I had no idea who Lena Dunham was until a few days ago. But I've read quite a bit about her. Apparently Dunham had already become something of a political football before the most recent controversy over the rape scene in her memoir. She's young, female, overtly leftist, outspoken about sex and apparently has often been nude or semi-nude in her film & TV work. And her body doesn't conform to mainstream notions of beauty.
So she's already a dartboard for a lot of folks on the right, and a saintly presence for many of the left.
Reading a lot of what has been written about this latest controversy, I am . . . appalled that some of the people writing these pieces actually seem to have jobs writing. I'd like to try to consider how we might learn a thing or two from this whole controversy.
But first, the story so far:
Dunham recently published a memoir called Not That Kind of Girl. In it she describes a sexual encounter with "Barry," "a mustachioed campus Republican." Actually, she describes it twice. Once as "the upsetting but educational choice of a girl who was new to sex" and once as rape. She is open and self-conscious about the contrast between the two accounts and clearly would have us believe that the second characterization--rape--is the true one, the first a sort of comforting lie that she told herself and relayed to us. After the Rolling Stone article about gang rape at the University of Virginia (the details of which have been called into serious question), there has been a great deal of interest in campus rape, and Dunham's account drew a lot of interest, including interest from those folks who have Dunham's picture in front of their dartboards.

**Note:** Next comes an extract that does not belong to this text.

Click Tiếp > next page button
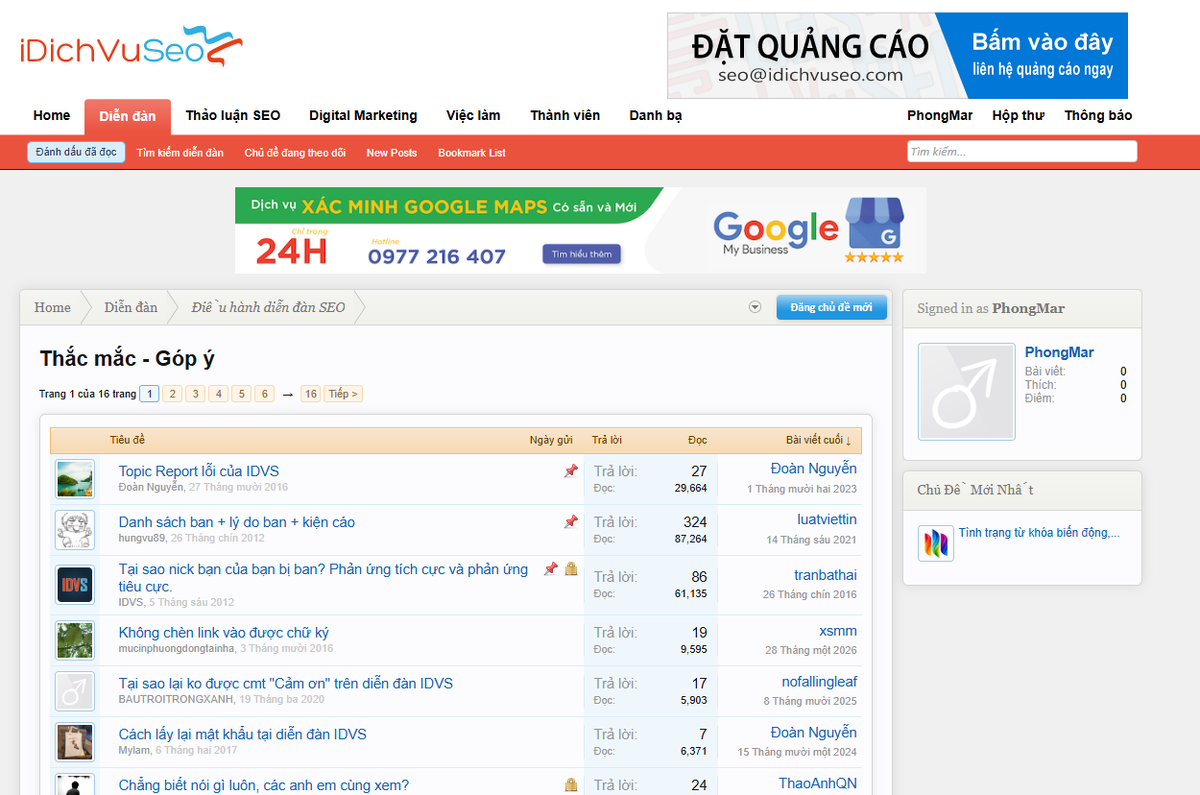Image resolution: width=1200 pixels, height=795 pixels. 343,394
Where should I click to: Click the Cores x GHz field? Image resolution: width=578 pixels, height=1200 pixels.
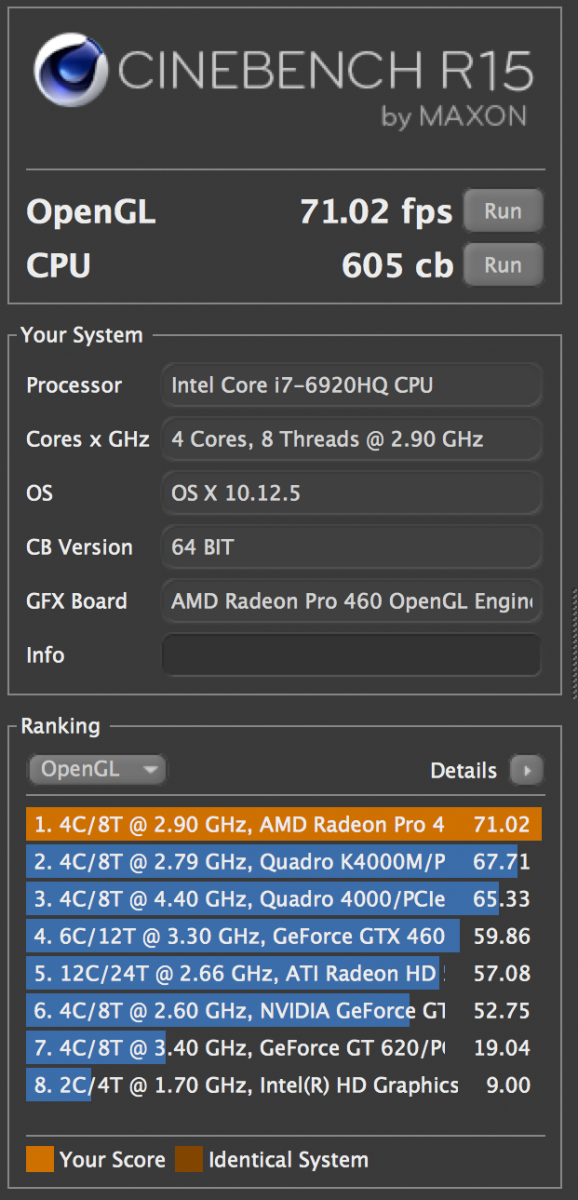351,439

There was quite a lot of detail about "Barry" in the book. For one thing there was nothing to indicate that Barry was anything but the perpetrator's real name (at least one other pseudonym in the book is clearly indicated as such). There's also his prominence on the conservative scene at Oberlin, where Dunham and "Barry" were undergraduates at the time of the incident. There's also details about his flamboyant mustache and clothing preferences and his date of graduation.
Oberlin is a small school. And Oberlin is about as notoriously liberal as, say, Pepperdine is notoriously conservative. While there was a campus conservative group active at Oberlin at the time Dunham was there, they complain in their published minutes that only 5 or so people actually attend meetings. One would guess there were probably less that 50 conservatives in the entire membership.
At a small school with a small conservative population within it, finding Barry should have been easy if the details were, as you'd expect in a memoir, true.
And there was indeed a prominent conservative student named Barry at Oberlin at the right time to be Dunham's Barry. But he claims never to have even met Dunham. And now, weeks after real-life Barry started complaining about the unwanted and damaging attention Dunham's memoir was getting him, Dunham and her publisher now acknowledge that real-life Barry isn't rapist Barry. In fact "Barry" is a "pseudonym" for the rapist. Dunham and publisher regret the "coincidence."
But even if "Barry" was a pseudonym, finding this guy should really be like shooting fish in a barrel. With so few conservatives on campus, how hard could it be to find a flamboyant, mustachioed conservative leader?
So it is becoming apparent that Barry's name probably is not the only fictionalized detail Dunham's story. And it is quickly becoming hard to tell where the fictionalization may end. Was this guy conservative? Did he have a flamboyant mustache or not? Did he graduate when Dunham said? Was Dunham really unaware of the existence of real-life Barry? or is this whole episode an expression of mischief or malice toward a prominent conservative at her old college? Was Dunham, in fact, raped?
In her recent apology/apologia, Dunham reasserts the basic claim that she was raped, defends telling about it and asks that we believe. The trouble is though, a) no reasonable voice is questioning the right of women to tell their rape stories, that's a red herring; and b) no one has done more to make it difficult to take Lena Dunham's words at face value than Dunham herself.
She may "have a right to her story," a right "take control" after the ultimate loss of control, but does that mean she has the right to surreptitiously make up important elements of that story, thereby drawing in and damaging innocent third parties? Does she have any reasonable expectation to be believed at this point?
This entire affair, to me, stems back to the rather cavalier attitude we seem to take these days toward some of the core values of journalism and writing. Like, say, truthfulness. Or what credibility is and how it maintained. Being an "unreliable narrator" of serious criminal accusations just doesn't cut it. Blithely admitting such unreliability is completely undermines your insistence that *some* of what you say should be believed implicitly. One doesn't get to be playful and creative (or manipulative and malicious) with the truth on one hand, and be taken at face value on the other.
I sympathize with Dunham, but I think she has played this very badly indeed. She needs to come out with a definitive and exhaustive statement as to what is true and what is not in her description of "Barry" and his actions, not a lecture on what rape survivors need.
What rape survivors need is for Lena Dunham to be straightforwardly honest. The truth doesn't belong to someone to control and remake. The truth is a transaction, and Dunham has violated the trust behind that transaction. She needs to restore it.